> [What to do]
Convert every line of the rows below into a JSON list of strings, with one string per line and blank lines omitted.

> [Material provided]
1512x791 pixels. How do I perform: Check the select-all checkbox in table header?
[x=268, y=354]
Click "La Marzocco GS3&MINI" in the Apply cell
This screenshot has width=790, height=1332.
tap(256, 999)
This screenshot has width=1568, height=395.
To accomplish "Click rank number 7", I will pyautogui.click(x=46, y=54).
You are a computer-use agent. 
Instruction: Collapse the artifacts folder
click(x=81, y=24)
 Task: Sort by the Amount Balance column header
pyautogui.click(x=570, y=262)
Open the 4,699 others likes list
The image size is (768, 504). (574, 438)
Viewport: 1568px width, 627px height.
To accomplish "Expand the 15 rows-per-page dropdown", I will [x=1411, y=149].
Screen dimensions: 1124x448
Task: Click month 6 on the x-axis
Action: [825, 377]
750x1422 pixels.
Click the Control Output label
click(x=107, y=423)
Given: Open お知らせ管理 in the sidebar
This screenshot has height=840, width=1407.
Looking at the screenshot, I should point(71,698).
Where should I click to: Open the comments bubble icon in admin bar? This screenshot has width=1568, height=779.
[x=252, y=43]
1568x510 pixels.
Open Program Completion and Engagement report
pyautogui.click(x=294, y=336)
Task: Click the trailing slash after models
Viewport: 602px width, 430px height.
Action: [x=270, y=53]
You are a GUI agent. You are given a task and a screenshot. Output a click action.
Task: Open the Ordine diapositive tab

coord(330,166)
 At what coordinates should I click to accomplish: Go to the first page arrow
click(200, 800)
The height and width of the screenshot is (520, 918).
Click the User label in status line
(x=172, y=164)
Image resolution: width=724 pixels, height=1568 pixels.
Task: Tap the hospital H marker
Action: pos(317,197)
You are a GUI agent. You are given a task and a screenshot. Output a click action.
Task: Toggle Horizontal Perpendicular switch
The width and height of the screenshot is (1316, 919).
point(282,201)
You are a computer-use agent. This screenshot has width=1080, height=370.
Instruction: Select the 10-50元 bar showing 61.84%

> [Worked answer]
[
  "1512x791 pixels. How do I perform: Check the select-all checkbox in table header?",
  "[x=268, y=354]",
  "Click \"La Marzocco GS3&MINI\" in the Apply cell",
  "This screenshot has width=790, height=1332.",
  "tap(256, 999)",
  "This screenshot has width=1568, height=395.",
  "To accomplish \"Click rank number 7\", I will pyautogui.click(x=46, y=54).",
  "You are a computer-use agent. ",
  "Instruction: Collapse the artifacts folder",
  "click(x=81, y=24)",
  " Task: Sort by the Amount Balance column header",
  "pyautogui.click(x=570, y=262)",
  "Open the 4,699 others likes list",
  "The image size is (768, 504). (574, 438)",
  "Viewport: 1568px width, 627px height.",
  "To accomplish \"Expand the 15 rows-per-page dropdown\", I will [x=1411, y=149].",
  "Screen dimensions: 1124x448",
  "Task: Click month 6 on the x-axis",
  "Action: [825, 377]",
  "750x1422 pixels.",
  "Click the Control Output label",
  "click(x=107, y=423)",
  "Given: Open お知らせ管理 in the sidebar",
  "This screenshot has height=840, width=1407.",
  "Looking at the screenshot, I should point(71,698).",
  "Where should I click to: Open the comments bubble icon in admin bar? This screenshot has width=1568, height=779.",
  "[x=252, y=43]",
  "1568x510 pixels.",
  "Open Program Completion and Engagement report",
  "pyautogui.click(x=294, y=336)",
  "Task: Click the trailing slash after models",
  "Viewport: 602px width, 430px height.",
  "Action: [x=270, y=53]",
  "You are a GUI agent. You are given a task and a screenshot. Output a click action.",
  "Task: Open the Ordine diapositive tab",
  "coord(330,166)",
  " At what coordinates should I click to accomplish: Go to the first page arrow",
  "click(200, 800)",
  "The height and width of the screenshot is (520, 918).",
  "Click the User label in status line",
  "(x=172, y=164)",
  "Image resolution: width=724 pixels, height=1568 pixels.",
  "Task: Tap the hospital H marker",
  "Action: pos(317,197)",
  "You are a GUI agent. You are given a task and a screenshot. Output a click action.",
  "Task: Toggle Horizontal Perpendicular switch",
  "The width and height of the screenshot is (1316, 919).",
  "point(282,201)",
  "You are a computer-use agent. This screenshot has width=1080, height=370.",
  "Instruction: Select the 10-50元 bar showing 61.84%"
]